About this exercise: The reply to the records below should contain exactly the lines from the line with "280x193 pixels. How" through the line with "Click the Ollama api/chat URL", and nothing besides.

Provided records:
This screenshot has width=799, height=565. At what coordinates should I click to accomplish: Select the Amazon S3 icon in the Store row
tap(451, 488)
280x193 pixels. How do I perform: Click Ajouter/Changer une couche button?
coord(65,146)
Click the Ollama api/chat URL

--

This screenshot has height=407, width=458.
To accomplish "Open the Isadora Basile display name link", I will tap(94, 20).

Result of this exercise:
280x193 pixels. How do I perform: Click Ajouter/Changer une couche button?
coord(65,146)
Click the Ollama api/chat URL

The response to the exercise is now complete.